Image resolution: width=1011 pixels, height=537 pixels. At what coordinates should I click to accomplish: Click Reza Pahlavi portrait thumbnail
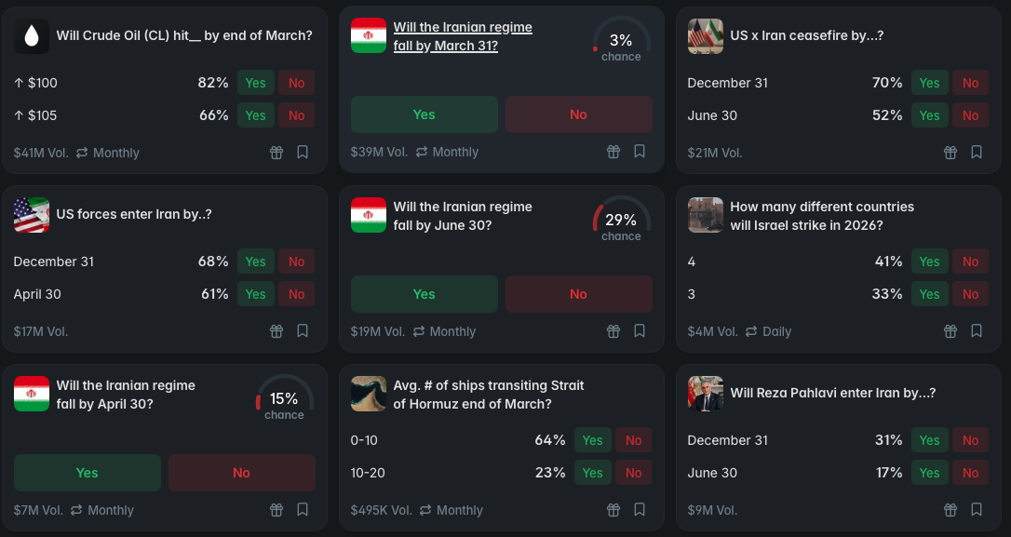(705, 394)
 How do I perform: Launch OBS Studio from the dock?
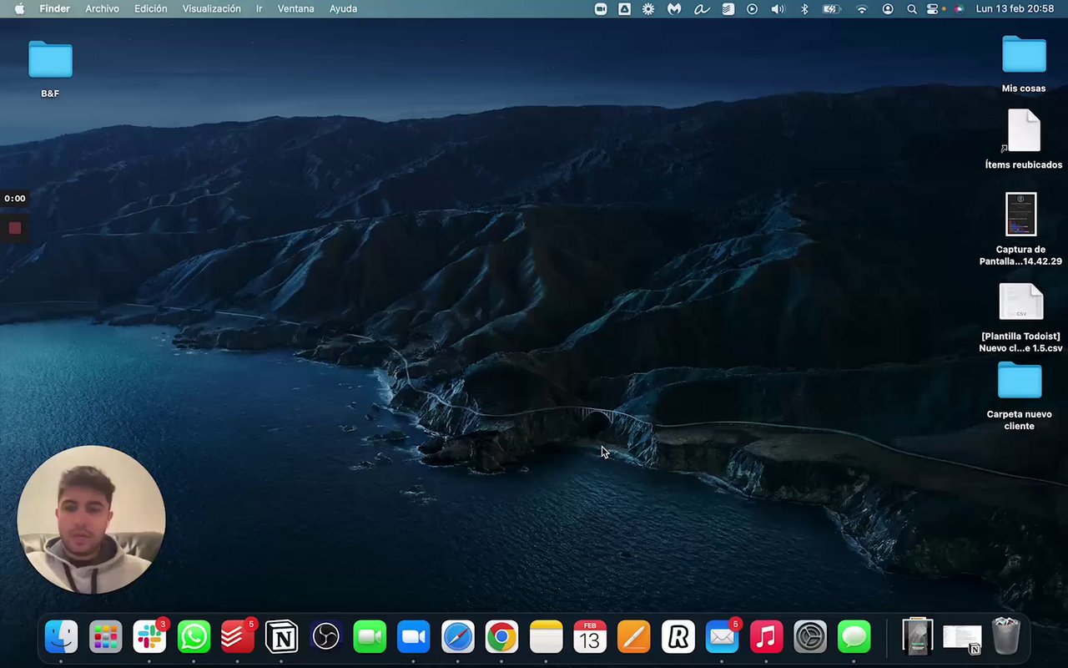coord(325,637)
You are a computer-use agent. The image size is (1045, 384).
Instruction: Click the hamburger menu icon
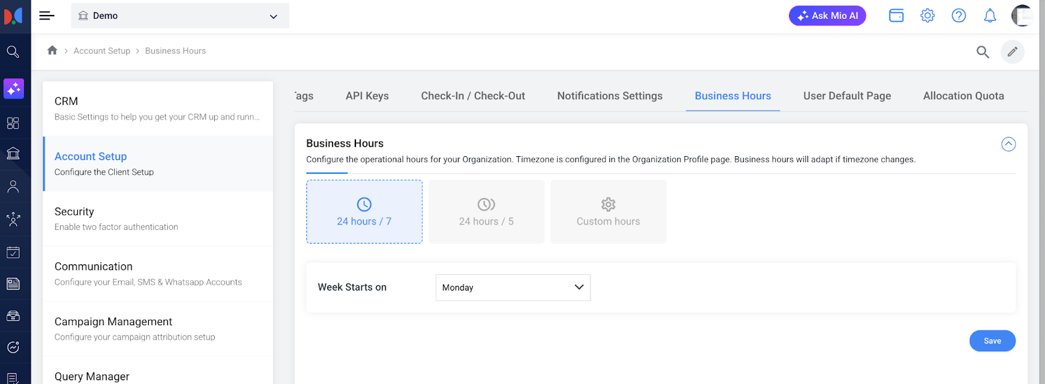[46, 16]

* * *

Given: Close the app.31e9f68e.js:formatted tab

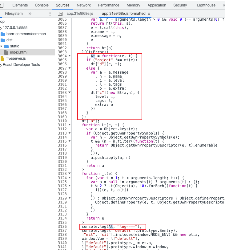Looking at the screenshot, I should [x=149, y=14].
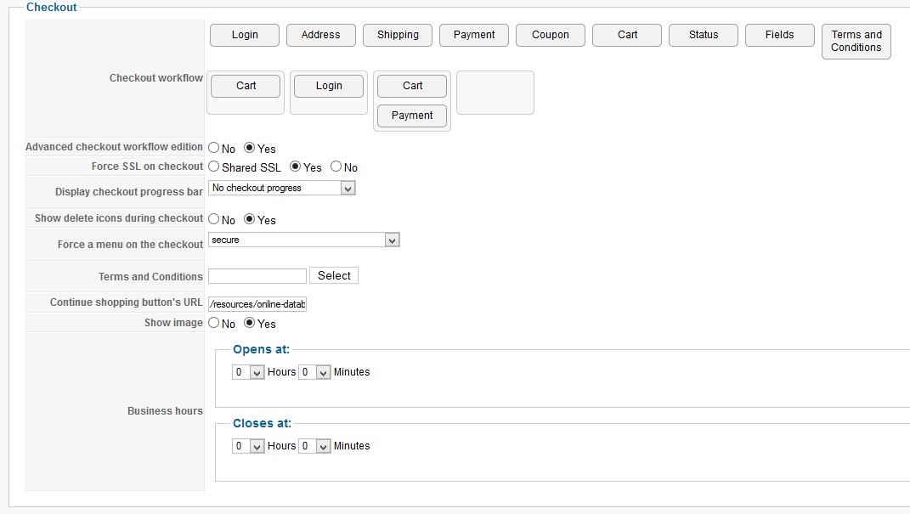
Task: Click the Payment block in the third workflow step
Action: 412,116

EXERCISE: Reproduce the data from the line containing "Image resolution: width=1011" down to the line containing "coord(325,637)", both lines included and the requests kept, shifting every answer coordinate by adding 142 to each number. Leave the pictures out.

OUTPUT OF THE TASK:
Image resolution: width=1011 pixels, height=537 pixels. At what coordinates should I click to accomplish: Click Reza Pahlavi portrait thumbnail
(847, 536)
 How do I perform: Launch OBS Studio from the dock?
coord(467,779)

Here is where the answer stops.